Picking powertrains used to be simple: straight-six or V-8?
But consider the all-new 2013 Ford Fusion mid-size sedan that reaches dealers this fall: It comes with a base 2.5-liter four-cylinder engine, or you can pick from a choice of two different smaller, turbocharged EcoBoost fours, in 1.6- and 2.0-liter sizes.
Then there's the 2013 Fusion Hybrid, and a new entry, the 2013 Fusion Energi (available later this year).
The Energi is a plug-in hybrid, which shares the hybrid's running gear but uses a larger lithium-ion battery pack in the trunk that will let you plug the car into the wall to recharge it--and give you up to 15 miles of all-electric range, after which it reverts to being a conventional hybrid.
Which one to pick if you're interested in fuel efficiency?
The main high-volume choices are the Fusion Hybrid or the Fusion 1.6 EcoBoost.

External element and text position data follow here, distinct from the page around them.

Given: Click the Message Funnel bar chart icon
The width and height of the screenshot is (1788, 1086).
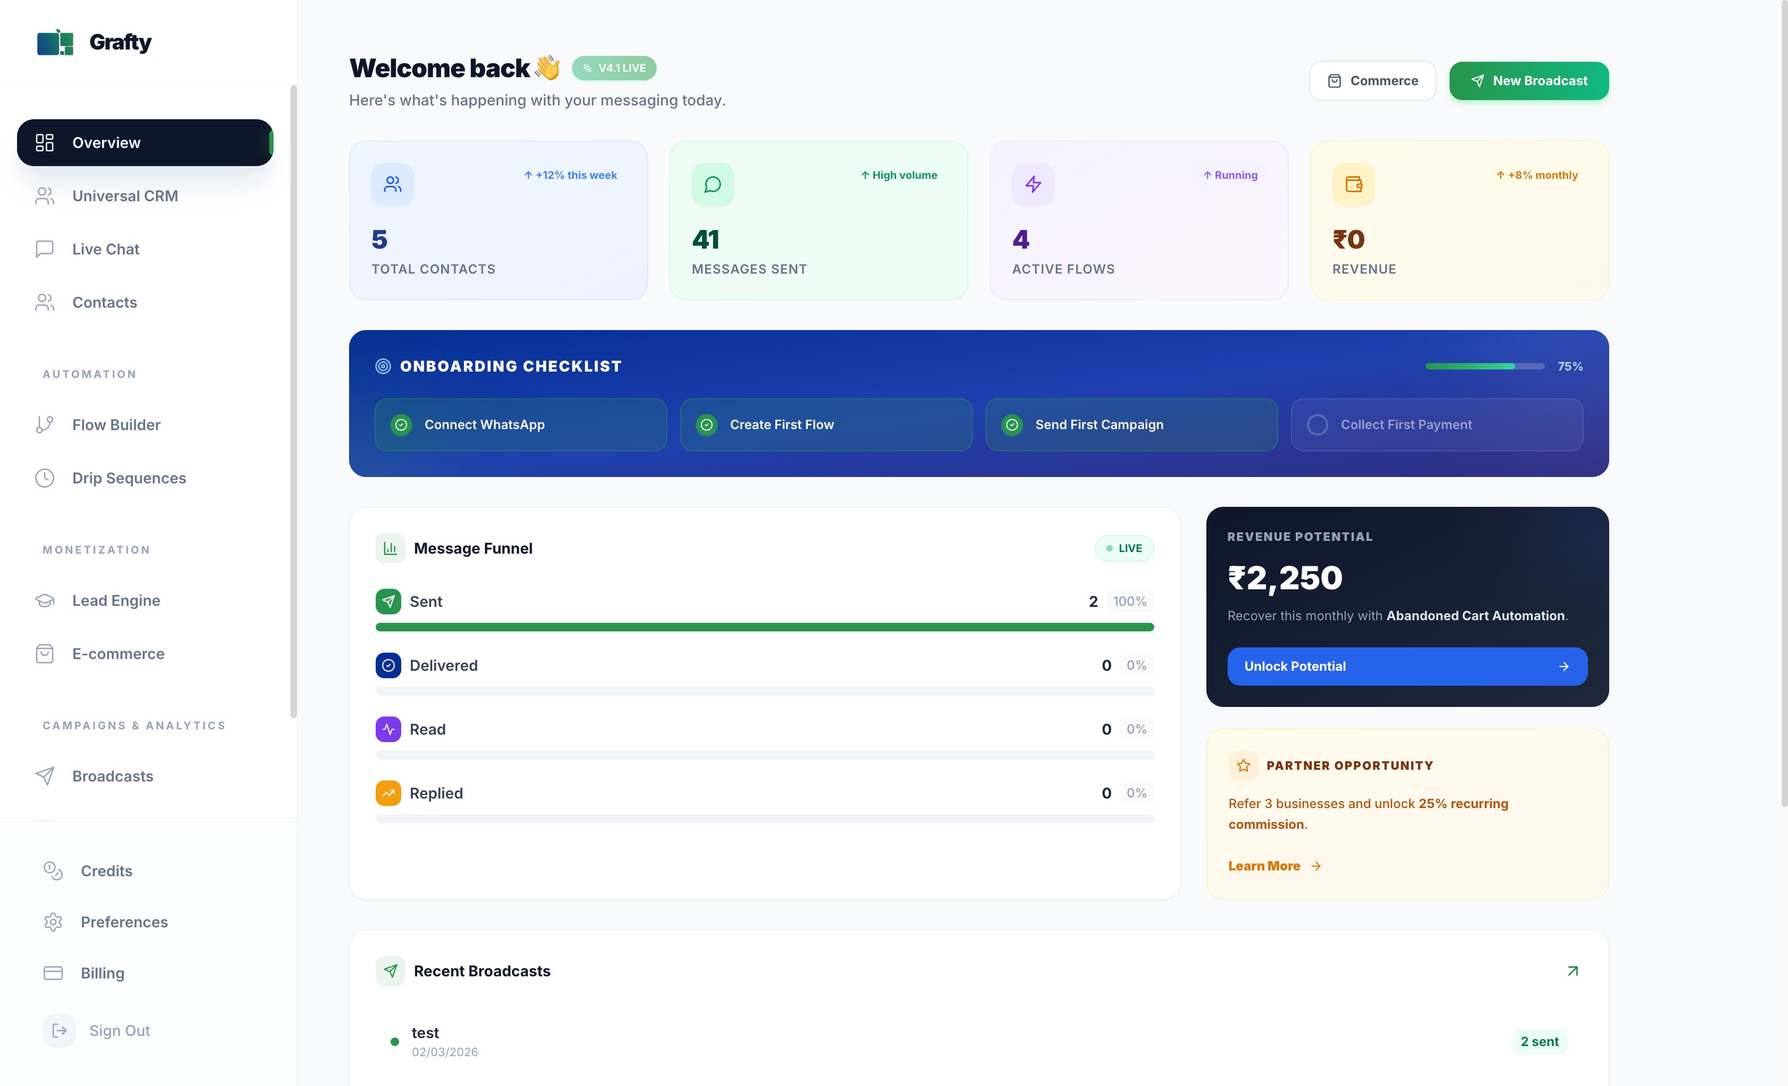Looking at the screenshot, I should [x=390, y=549].
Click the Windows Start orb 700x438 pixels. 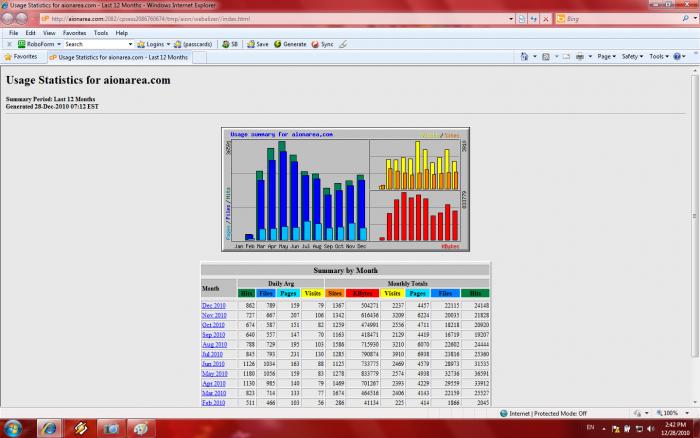[x=14, y=427]
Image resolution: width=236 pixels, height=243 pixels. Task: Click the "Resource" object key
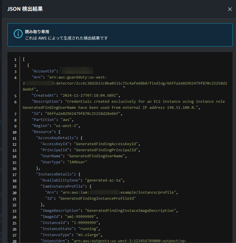point(43,132)
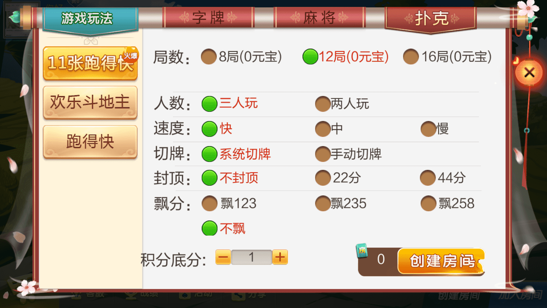Set score cap to 44分

(443, 178)
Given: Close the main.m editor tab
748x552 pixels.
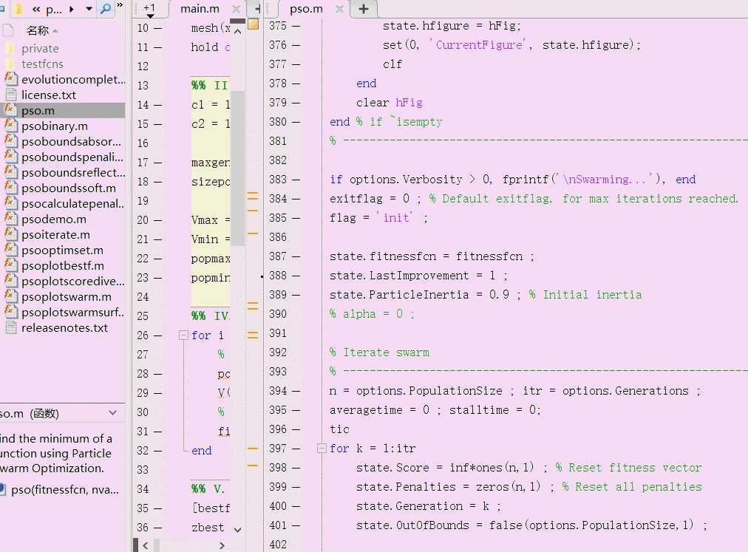Looking at the screenshot, I should (236, 9).
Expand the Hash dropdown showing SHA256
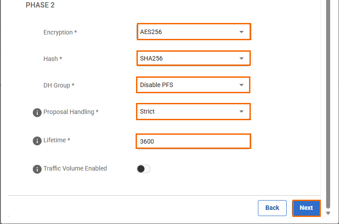339x224 pixels. click(x=193, y=58)
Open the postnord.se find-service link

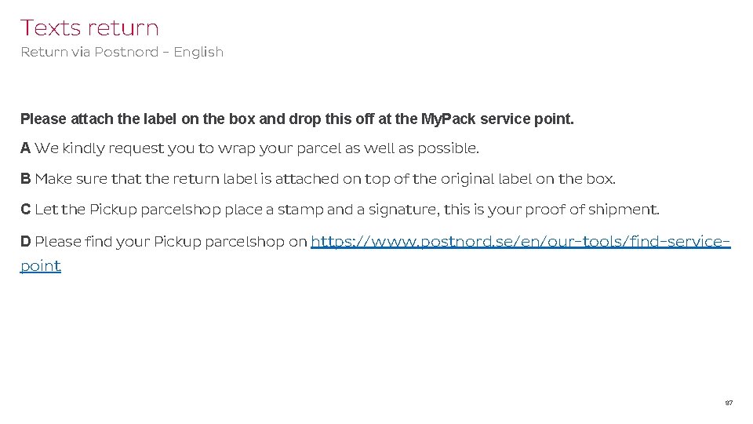[520, 241]
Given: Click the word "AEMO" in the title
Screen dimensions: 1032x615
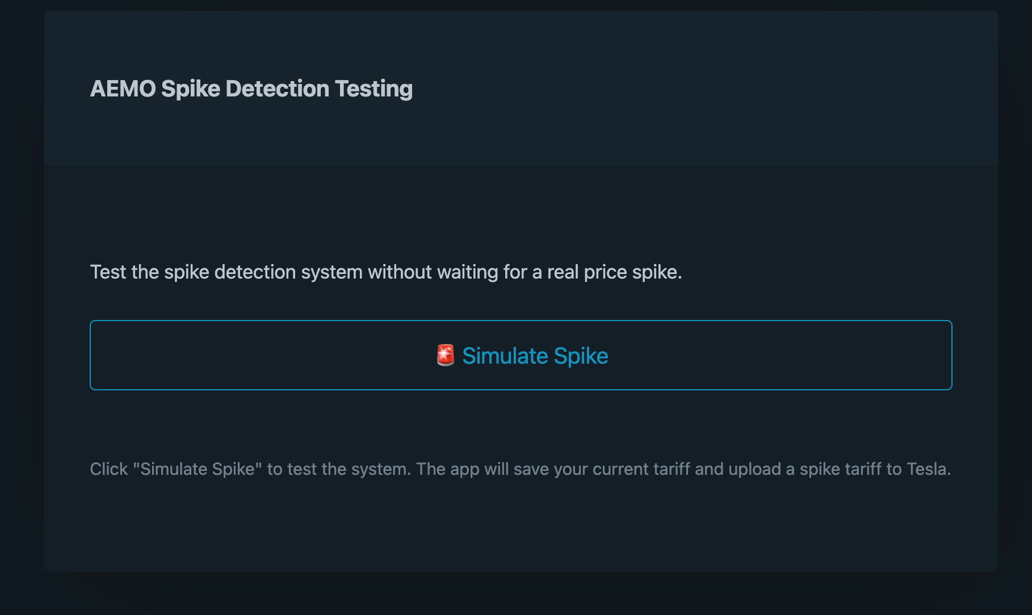Looking at the screenshot, I should [123, 89].
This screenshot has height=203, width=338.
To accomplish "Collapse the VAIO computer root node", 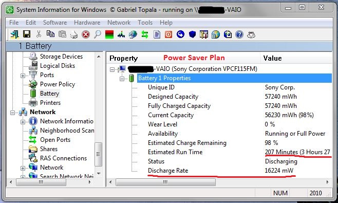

And comparisons can get tricky quickly.
The 2013 Ford Fusion with the 175-horsepower, 1.6-liter EcoBoost engine and six-speed manual transmission delivers 29 mpg combined, according to Ford. The six-speed automatic comes in at 28 mpg.
That engine can also be ordered with an optional $295 start-stop system that switches the engine off when the car stops, then back on as the driver lifts a foot off the brake.
Ford says the start-stop option gives an overall fuel-efficiency boost of about 3.5 percent, but that owners who drive mostly in cities may see improvements up to 10 percent.
A reasonably equipped Fusion SE with the 1.6-liter EcoBoost automatic, navigation, blind-spot monitors, leather seats, a rearview camera and rear parking sensors comes in at just under $30,000.
The 2013 Ford Fusion Hybrid is a higher-spec model, with some standard features that cost extra on the Fusion 1.6. It is rated at 47 mpg combined (47 mpg city, 47 mpg highway) and starts at $27,995 including destination.
While it's far more price competitive than the hybrid 2010-2012 model, it's still likely to go out the door with a sticker around $33,000 by the time all's said and done.
Which to choose? Part of it will come down to how you like to drive--and where.
2013 Ford Fusion Hybrid, New York CityEnlarge Photo
The Fusion Hybrid is at its very best in urban stop-and-go traffic, where it has enough electric power to run short distances--and creep forward in traffic--on electric power only.
The efficiency difference between city and highway running is much smaller than it used to be, though. The Fusion Hybrid's triple 47-mpg EPA ratings indicate that Ford has achieved a real balance between the two modes, so--pending a road test--we expect it to return real-world fuel efficiency in the mid-40s.
The EcoBoost 1.6 costs you less to buy, but more each year in fuel costs.
Driving 15,000 miles a year in a 29-mpg Fusion 1.6 would cost you $2,068 if gasoline costs $4 a gallon; the 47-mpg Fusion Hybrid would only cost you $1,276.
If the two cars are priced $3,000 apart, that's a payback period of just under four years--lower than the period for Ford's earlier hybrid models.
In the end, either car will give you vastly better fuel efficiency than the mid-size sedans of only a decade only. The change is mostly spurred by gas-mileage rules, as well as Ford's decade of experience developing hybrid powertrains.
Are you willing to pay a little extra up front for class-leading fuel efficiency in a mid-size sedan? Then the 2013 Fusion Hybrid is your car.
Or are you comfortable absorbing higher fuel costs each year for a lower purchase price (or, more likely, a lower monthly car payment)? The Fusion with the 1.6 EcoBoost may be your best bet.
There's also the larger 2.5-liter base engine, rated at 26 mpg combined, which is cheaper yet, but mostly aimed at fleets.
Ford talks a lot about "the power of choice," and the sales of the new array of Fusion models may give us a much clearer picture of how consumers value fuel efficiency versus cost.
The balance will tip toward the efficient models, of course, the next time gas prices suddenly spike.
But we don't see any bad choices here, and we recommend you drove both models to see if the smoothness of a hybrid appeals more than the conventional engine-and-six-speed-automatic driving characteristics of the EcoBoost model--with or without the start-stop.